Church (in ruins), Macreary, Co. Tipperary
Co. Tipperary |
Churches & Chapels
In a tilled field in the Ivowen valley, County Tipperary, there is nothing left to see.
No wall, no gravestone, no earthwork. A church and its associated graveyard once occupied this flat ground near a small north-south stream, and now the land gives no indication that either ever existed. The absence itself is the story.

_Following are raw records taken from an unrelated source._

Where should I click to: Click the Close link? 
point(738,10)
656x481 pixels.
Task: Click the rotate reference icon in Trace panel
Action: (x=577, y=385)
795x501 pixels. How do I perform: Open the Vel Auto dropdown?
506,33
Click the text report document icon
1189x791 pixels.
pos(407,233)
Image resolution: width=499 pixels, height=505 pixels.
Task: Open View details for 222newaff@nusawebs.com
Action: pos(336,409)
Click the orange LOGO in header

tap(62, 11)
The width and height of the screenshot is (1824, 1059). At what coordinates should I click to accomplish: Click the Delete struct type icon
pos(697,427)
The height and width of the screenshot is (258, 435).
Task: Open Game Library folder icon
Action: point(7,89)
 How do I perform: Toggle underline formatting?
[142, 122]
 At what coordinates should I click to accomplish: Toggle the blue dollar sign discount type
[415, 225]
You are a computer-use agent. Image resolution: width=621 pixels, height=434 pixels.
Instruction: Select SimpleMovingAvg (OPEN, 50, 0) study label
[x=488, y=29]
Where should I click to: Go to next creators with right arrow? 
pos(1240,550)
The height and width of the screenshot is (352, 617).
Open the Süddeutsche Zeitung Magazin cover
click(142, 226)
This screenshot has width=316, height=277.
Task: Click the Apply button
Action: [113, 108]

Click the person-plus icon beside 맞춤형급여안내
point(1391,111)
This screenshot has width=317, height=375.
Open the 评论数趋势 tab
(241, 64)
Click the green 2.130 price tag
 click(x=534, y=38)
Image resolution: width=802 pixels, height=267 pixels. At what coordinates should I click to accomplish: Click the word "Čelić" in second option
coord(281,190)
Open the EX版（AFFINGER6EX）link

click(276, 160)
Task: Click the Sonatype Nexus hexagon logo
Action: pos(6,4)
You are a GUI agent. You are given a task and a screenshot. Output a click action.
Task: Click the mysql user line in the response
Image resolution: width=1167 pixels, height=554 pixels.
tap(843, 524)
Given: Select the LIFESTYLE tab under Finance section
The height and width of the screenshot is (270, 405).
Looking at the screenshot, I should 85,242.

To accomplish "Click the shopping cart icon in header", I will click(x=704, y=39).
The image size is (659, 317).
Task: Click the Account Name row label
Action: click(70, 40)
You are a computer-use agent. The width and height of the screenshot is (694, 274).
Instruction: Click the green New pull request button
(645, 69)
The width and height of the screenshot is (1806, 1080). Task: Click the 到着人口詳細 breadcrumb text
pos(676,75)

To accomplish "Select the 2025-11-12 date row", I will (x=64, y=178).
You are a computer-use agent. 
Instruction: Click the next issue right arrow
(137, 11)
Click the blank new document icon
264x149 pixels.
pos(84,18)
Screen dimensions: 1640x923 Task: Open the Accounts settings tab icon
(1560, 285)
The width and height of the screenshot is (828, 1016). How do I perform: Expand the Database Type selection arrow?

Around 1840, when Ordnance Survey workers were compiling their detailed letters on Irish parishes, the church at Macreary was already a ruin, though still a substantial one. Their account, preserved in O'Flanagan's 1930 edition of those letters, recorded two surviving fragments of the south wall, each roughly three feet thick and standing about twelve feet high, built from large gritstones bonded with lime and sand mortar. The interior measured just over eleven metres in length and five and a half in breadth, modest dimensions typical of a rural medieval church. Even then, the site had slipped out of living memory as a place of burial; the surveyors noted that no one could recall anyone being interred there. The graveyard that once adjoined the church's northern boundary had effectively ceased to function as a community space long before anyone thought to record it. Local information gathered more recently indicates that whatever masonry remained was cleared away around the 1960s, most likely during agricultural improvement of the field. What the intervening century of neglect had left standing, a few decades of tillage finished off entirely.